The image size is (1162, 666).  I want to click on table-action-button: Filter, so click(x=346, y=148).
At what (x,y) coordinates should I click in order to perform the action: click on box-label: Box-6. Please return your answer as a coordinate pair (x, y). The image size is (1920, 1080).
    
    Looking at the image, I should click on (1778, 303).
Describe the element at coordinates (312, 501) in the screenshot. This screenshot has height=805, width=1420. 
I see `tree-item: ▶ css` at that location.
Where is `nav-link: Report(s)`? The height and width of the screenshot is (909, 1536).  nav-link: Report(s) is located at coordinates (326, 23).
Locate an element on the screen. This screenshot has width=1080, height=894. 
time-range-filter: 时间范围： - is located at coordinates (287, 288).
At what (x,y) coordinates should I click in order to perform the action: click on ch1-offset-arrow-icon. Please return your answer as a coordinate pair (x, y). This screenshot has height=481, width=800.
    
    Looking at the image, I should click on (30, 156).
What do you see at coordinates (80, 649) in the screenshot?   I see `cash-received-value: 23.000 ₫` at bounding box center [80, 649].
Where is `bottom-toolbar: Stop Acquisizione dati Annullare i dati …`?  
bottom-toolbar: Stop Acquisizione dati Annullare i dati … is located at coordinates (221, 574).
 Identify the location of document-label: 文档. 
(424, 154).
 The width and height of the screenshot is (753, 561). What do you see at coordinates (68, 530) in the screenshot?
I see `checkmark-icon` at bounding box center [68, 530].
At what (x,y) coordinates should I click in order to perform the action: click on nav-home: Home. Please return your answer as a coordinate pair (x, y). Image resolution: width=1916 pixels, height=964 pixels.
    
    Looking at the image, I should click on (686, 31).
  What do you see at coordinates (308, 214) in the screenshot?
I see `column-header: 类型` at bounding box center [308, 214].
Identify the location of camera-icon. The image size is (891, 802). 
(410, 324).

Your goal:
Could you write out the records above word for word, starting at the first line and ending at the line that contains "center [308, 214].", with both of those lines included?

Finished exercise:
The image size is (1162, 666).  I want to click on table-action-button: Filter, so click(x=346, y=148).
At what (x,y) coordinates should I click in order to perform the action: click on box-label: Box-6. Please return your answer as a coordinate pair (x, y). The image size is (1920, 1080).
    
    Looking at the image, I should click on (1778, 303).
Describe the element at coordinates (312, 501) in the screenshot. This screenshot has height=805, width=1420. 
I see `tree-item: ▶ css` at that location.
Where is `nav-link: Report(s)`? The height and width of the screenshot is (909, 1536).  nav-link: Report(s) is located at coordinates (326, 23).
Locate an element on the screen. This screenshot has width=1080, height=894. 
time-range-filter: 时间范围： - is located at coordinates (287, 288).
At what (x,y) coordinates should I click in order to perform the action: click on ch1-offset-arrow-icon. Please return your answer as a coordinate pair (x, y). This screenshot has height=481, width=800.
    
    Looking at the image, I should click on (30, 156).
What do you see at coordinates (80, 649) in the screenshot?   I see `cash-received-value: 23.000 ₫` at bounding box center [80, 649].
Where is `bottom-toolbar: Stop Acquisizione dati Annullare i dati …`?  
bottom-toolbar: Stop Acquisizione dati Annullare i dati … is located at coordinates (221, 574).
 Identify the location of document-label: 文档. 
(424, 154).
 The width and height of the screenshot is (753, 561). What do you see at coordinates (68, 530) in the screenshot?
I see `checkmark-icon` at bounding box center [68, 530].
At what (x,y) coordinates should I click in order to perform the action: click on nav-home: Home. Please return your answer as a coordinate pair (x, y). Image resolution: width=1916 pixels, height=964 pixels.
    
    Looking at the image, I should click on (686, 31).
  What do you see at coordinates (308, 214) in the screenshot?
I see `column-header: 类型` at bounding box center [308, 214].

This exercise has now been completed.